Quote the lines of the data below verbatim, beginning at the line that contains "Task: Click the" and ending at the last line, both included, and excluding pictures.

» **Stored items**
*** Block opens ***

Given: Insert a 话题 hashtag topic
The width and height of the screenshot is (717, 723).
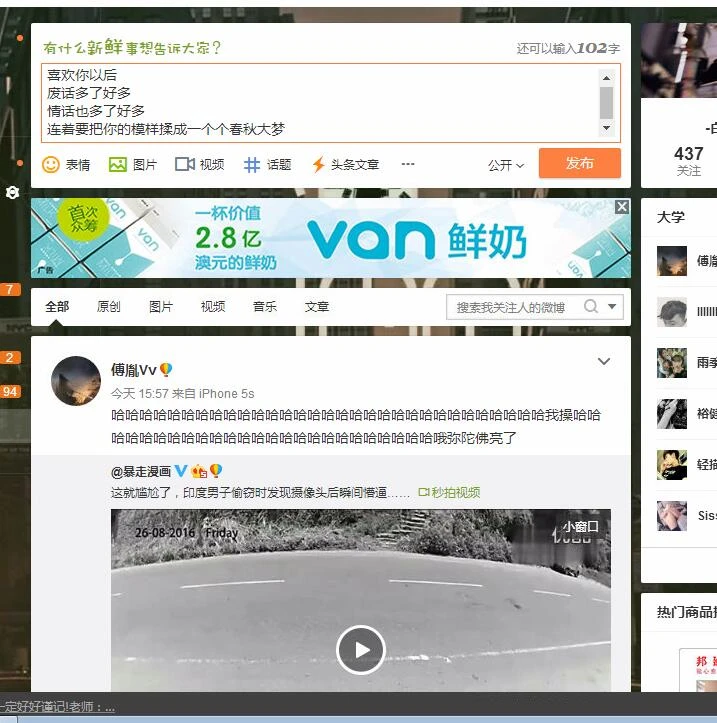Looking at the screenshot, I should pyautogui.click(x=252, y=165).
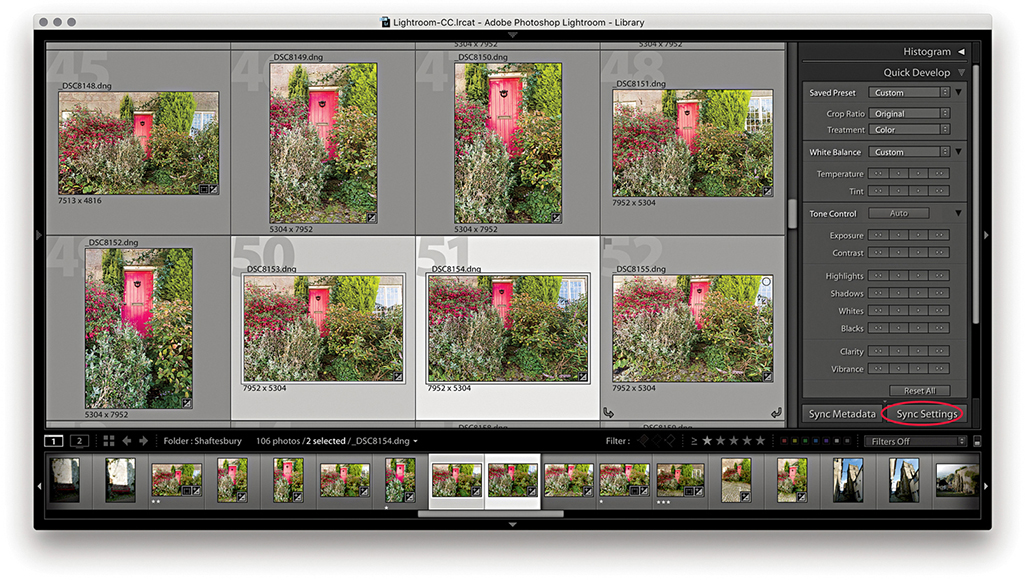Switch to second monitor window button
Screen dimensions: 1025x580
tap(78, 441)
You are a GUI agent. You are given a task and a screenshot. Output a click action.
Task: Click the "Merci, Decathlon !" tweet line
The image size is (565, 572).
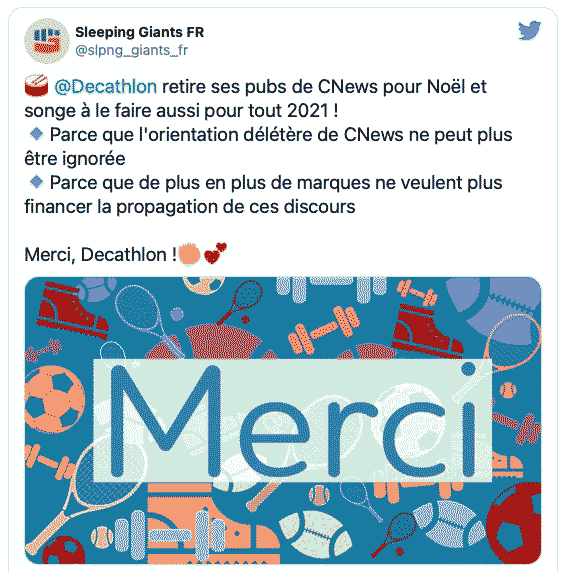[101, 254]
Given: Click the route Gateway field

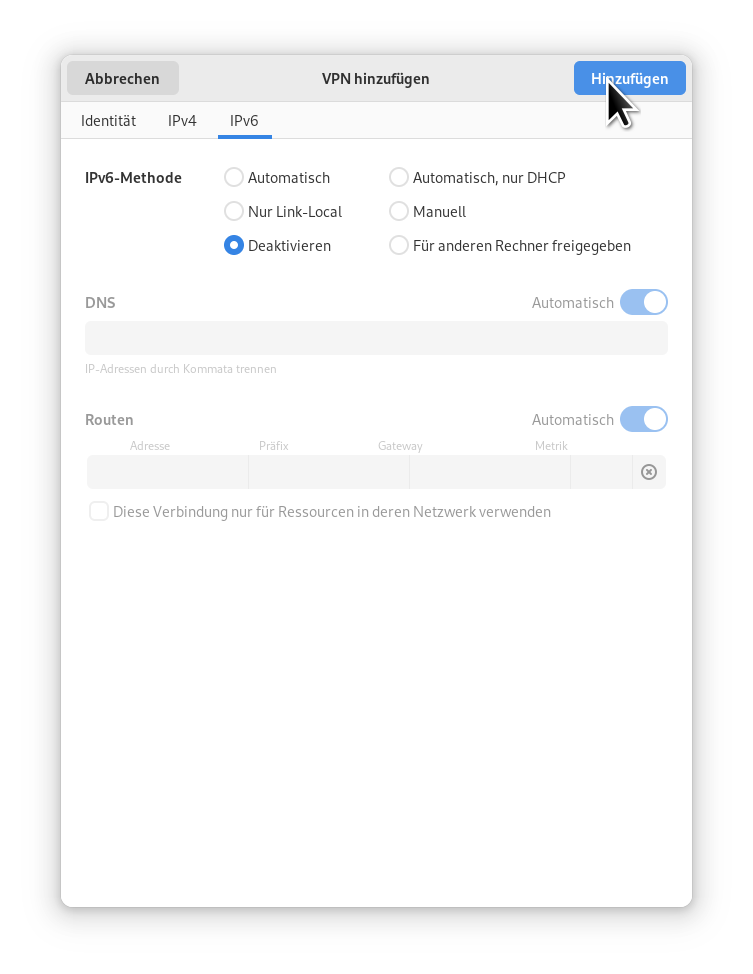Looking at the screenshot, I should 490,472.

*** Block closes ***

» **SOLUTION TO THIS TASK**
Task: Click the "Merci, Decathlon !" tweet line
The image size is (565, 572).
[101, 254]
Given: Click the route Gateway field

Looking at the screenshot, I should 490,472.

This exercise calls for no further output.